Ranking Smart Contracts Based On Transactions, Decentralization & Safety
Transactions Score X Dapps Score X DeFi Score = Smart Score
Output = Ranked List of Smart Contracts By Highest Smart Score
The Smart Contract Rank algorithm calculates the “Smart Score” of each Smart Contract based on the number of transactions it has conducted, multiplied by its “Dapps Score”, multiplied by its “DeFi Score”. The resulting list of Smart Contracts is ranked with the highest Smart Score first, and the lowest Smart Score last. The first reference implimentation can be used at: https://www.chatweb3.org/
The output is used by the Smart Agent based on the user’s prompt to present a list of recommended Smart Contracts that can be interacted with.
Step #1 (Before User Interaction): The cumulative number of transactions each Smart Contacts has verified on its primary blockchain is used to generate a “Transaction Score” for all the ranked Smart Contracts.
Contract A = Has 2 Transactions
Contract B = Has 3 Transactions
Contract C = Has 4 Transactions
Contract D = Has 3 Transactions
Step 2: (Before User Interaction) The Transaction Score is multiplied by the "Dapps Score" of each Smart Contract. The Dapps Score is calculated by adding up how many of 10 values listed in the Smart Agent paper are implemented by the Blockchain the Smart Contract operates on.
Contract A = 2 Transactions * Dapps Score of 10 = Score of 20
Contract B = 3 Transactions * Dapps Score of 9 = Score of 27
Contract C = 4 Transactions * Dapps Score of 3 = Score of 12
Contract D = 5 Transactions * Dapps Score of 5 = Score of 25
Step 3: (Before User Interaction)
The score from Step 2 is multiplied by the "DeFi Score" of each Smart Contract to generate a "Smart Score" For All Smart Contracts. The DeFi Score Is calculated by detailing how decentralized each smart contract’s operations are.
Contract A = 20 * DeFi Score of 10 = Smart Score of 200
Contract B = 27 * DeFi Score of 9 = Smart Score of 243
Contract C = 12 * DeFi Score of 3 = Smart Score of 36
Contract D = 25 * DeFi Score of 5 = Smart Score of 125
Step 4: (Before User Interaction)
Specific Keywords / Tokens related to the Prompt's text generate a list via Web3 Agent LLM Web3 Agent LLM is an enhancement dataset added to the Smart Agent Protocol, which was trained weekly on Web3 datasets of all smart contracts & blockchains.
Step #5: (During User Interaction):
User enters a prompt.
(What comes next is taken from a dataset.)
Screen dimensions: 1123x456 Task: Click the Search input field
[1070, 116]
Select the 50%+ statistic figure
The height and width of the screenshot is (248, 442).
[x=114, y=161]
Result:
Web3 Agent LLM determined Contracts A, B, C, & D are most related to the user Prompt.
Step #6: (During User Interaction):
Web3 Agent LLM list is ranked by the Smart Scores = SmartContractRank Output:
Rank #1 Smart Contact B = 243
Rank #2 Smart Contract A = 200
Rank #3 Smart Contract D = 125
Rank #4 Smart Contract C = 36
When asked for Stablecoins, SmartContractRank listed first, “DAI” even though it has less transactions, its higher DeFi score pushed its Smart Score higher than USDT or USDC, which have more custodial risk. This seems a desirable outcome. The user's Smart Agent is presenting them with high usage & low risk options. This reduces the visibility of Smart Contracts that may be inflating their transaction count, but are centrally controlled / risky.
Improving SmartContractRank & Web3 Agent LLM:
1. The Graph protocol can be used to query data from both Layer 1’s and Smart Contracts. Regularly creating a graph of Smart Contracts would provide a broad set of data for training of the Web3 Agent LLM or use existing databases of Smart Contracts such as the Smart Contract Sanctuary.
2. Connecting Chain Link’s API for real time token pricing can add a layer of off chain data available to the Smart Agent that can be highly contextually valuable to the user.
3. Funding via Smart Contracts that offer a referral fee / donation mechanism, then use those fees to cover the gas costs for the user seamlessly, and pay out the remainder as a donation to the Smart Agent community. This can drive more SmartContractRank dev work.
4. Use SmartContractRank.org website to provide devs a direct to API to call SmartContractRank for use in their applications.
5. User selection of the presented outputs and resulting Smart Agent transactions can add weight to the Smart Contract Smart Scores over time.